Wednesday, October 25, 2006

Boring Postcards

[posted by Callimachus]

Looking like a French chateau lifted by alien gravity beams and dropped whimsically atop an insurance company's headquarters, Philadelphia's Bellevue-Stratford Hotel rules over Broad Street in 1904, the year it opened as the most glamorous hotel in the nation.

Two years later it became the home of the Philadelphia Assemblies, an annual social event that was like a debutante ball for grown-ups. According to Nathaniel Burt's Perennial Philadelphians, it is "of all Philadelphia's many institutions the most socially venerable and the most venerated, and combines in a fine bouquet almost everything characteristic of the city. It is both a club and a family occasion,and though a dance, involves food and drink, and a good deal of sitting."

The Assemblies date back to colonial times (though it was not founded by Ben Franklin), and early guests are said to have included an Indian chief who terrified the ladies with a war dance, and his wife, who offered herself sexually to the governor of Pennsylvania in a traditional gesture of hospitality.

Its exclusiveness is legendary, and the rules of who's on the list and who's not seem harsh and dates, but Burt (writing in the 1970s) found they served the purpose.

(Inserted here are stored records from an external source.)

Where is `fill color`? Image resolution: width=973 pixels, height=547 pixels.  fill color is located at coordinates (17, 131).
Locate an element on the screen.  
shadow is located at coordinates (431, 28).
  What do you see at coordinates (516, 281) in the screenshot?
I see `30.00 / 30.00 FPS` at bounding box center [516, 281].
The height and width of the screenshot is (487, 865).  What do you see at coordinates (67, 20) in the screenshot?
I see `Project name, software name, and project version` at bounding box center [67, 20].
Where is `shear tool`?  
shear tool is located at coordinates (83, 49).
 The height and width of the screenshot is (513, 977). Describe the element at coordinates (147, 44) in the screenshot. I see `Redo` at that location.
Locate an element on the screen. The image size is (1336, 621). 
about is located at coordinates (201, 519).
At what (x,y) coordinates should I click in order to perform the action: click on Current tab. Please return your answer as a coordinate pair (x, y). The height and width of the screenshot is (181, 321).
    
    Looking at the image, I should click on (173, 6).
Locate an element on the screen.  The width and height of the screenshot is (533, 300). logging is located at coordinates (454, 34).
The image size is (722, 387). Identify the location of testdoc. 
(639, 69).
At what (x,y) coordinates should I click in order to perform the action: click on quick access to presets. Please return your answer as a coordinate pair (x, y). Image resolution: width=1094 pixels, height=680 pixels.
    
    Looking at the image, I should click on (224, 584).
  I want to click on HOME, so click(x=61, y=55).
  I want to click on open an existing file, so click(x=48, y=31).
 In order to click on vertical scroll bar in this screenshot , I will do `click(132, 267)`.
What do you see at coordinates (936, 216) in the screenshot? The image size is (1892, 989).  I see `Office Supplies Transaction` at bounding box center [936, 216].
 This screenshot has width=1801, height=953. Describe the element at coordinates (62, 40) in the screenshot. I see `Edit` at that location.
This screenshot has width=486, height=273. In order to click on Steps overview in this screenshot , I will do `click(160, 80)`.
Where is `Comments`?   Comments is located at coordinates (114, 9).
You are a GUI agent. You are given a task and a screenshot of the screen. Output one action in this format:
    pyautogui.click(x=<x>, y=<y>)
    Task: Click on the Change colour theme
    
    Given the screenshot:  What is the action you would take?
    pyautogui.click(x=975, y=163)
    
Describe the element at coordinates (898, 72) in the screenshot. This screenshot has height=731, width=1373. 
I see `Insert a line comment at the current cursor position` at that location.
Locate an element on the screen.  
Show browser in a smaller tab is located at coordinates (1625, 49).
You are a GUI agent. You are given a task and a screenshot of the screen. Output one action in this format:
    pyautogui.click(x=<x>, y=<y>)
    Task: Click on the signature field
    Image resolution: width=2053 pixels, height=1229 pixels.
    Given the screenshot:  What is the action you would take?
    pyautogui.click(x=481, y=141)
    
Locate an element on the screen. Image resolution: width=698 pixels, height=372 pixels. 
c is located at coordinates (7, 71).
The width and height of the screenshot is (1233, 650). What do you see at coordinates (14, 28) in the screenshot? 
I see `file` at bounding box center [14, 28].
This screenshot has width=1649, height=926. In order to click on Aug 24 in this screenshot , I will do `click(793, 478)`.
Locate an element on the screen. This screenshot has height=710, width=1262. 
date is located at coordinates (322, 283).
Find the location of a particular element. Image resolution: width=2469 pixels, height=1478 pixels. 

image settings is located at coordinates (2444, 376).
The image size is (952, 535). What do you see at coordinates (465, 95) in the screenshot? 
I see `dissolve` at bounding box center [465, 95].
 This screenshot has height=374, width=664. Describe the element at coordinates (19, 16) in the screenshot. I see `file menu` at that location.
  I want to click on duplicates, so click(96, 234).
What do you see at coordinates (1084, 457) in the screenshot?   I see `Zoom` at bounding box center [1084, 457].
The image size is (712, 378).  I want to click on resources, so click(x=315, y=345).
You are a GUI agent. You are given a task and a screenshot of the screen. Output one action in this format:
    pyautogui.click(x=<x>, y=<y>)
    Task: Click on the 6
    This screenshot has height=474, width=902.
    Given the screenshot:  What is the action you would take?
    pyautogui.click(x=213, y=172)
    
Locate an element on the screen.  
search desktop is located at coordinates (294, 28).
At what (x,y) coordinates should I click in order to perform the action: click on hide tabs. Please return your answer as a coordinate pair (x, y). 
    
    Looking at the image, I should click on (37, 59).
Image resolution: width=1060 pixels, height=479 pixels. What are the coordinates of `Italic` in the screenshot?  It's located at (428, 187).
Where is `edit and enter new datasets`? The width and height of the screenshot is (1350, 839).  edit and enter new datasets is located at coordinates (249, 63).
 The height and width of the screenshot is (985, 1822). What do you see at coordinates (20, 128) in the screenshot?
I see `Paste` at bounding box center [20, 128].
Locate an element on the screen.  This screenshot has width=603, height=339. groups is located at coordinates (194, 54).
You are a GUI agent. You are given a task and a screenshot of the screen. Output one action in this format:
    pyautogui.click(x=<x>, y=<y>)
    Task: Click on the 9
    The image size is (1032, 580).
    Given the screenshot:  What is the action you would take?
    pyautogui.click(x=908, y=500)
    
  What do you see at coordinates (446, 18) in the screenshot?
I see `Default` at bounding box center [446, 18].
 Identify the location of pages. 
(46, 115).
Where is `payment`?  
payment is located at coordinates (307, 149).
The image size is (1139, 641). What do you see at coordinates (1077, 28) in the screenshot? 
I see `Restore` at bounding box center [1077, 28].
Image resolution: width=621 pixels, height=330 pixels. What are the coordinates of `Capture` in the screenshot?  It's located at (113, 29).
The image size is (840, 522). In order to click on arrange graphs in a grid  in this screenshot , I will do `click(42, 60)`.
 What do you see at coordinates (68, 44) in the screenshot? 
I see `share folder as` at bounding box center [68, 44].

If a daughter marries out of the Assembly, she stays out. A son however can marry anybody and stay in. "A man can bring his cook, if she's his wife," is the usual way of putting it. He can't bring her if she has been divorced, however, or come himself if he has been. In older days this hard and fast rule was said to have kept many Philadelphia marriages together, but now it just means the continual weeding out of possible subscribers. Archaic as the rule seems to outsiders, in as tight a world as this, most divorced members of the Assembly immediately remarry other divorced members of the Assembly, and if they all got together in the same room it might be deuced awkward.

Needless to say, Mohawk maidens no longer were invited, though by the 20th century some of the debauched and eccentric Philadelphia gentry behaved little better. Nonetheless, in more recent times, as divorces and marriages out of class rose, some civic leaders from even the old families found they had to pull every wire in reach to get a daughter and her escort invited -- only to have them skip out early, finding the event insufferably stuffy. It seems likely (at least to me) the Assemblies are the source of the society slang phrase for "huge fashionable party where everyone knows everyone, characterized principally by socializing," said to have been coined by Averell Harriman's second wife: Philadelphia rat-fuck.

The hotel was well past its prime when it hosted an American Legion convention in the summer of 1976 and hundreds fell mysteriously ill with what subsequently came to be called Legionnaire's Disease. The hotel closed for a while, and it has been remodeled and reopened several times since, as part of various chains, but its glory days are over.

You can't get into the Assemblies, but you can get into the building and marvel at the marble stairs, hand-wrought iron railings, and gilt ceilings. But they sit awkwardly amid the upscale chain shops that now occupy the chopped-up and walled-up space of what used to be the large downstairs public areas. There was still an excellent and cozy bar on the top floor, last time I was there, where you can get nicely smashed in good old debauched Philadelphia style.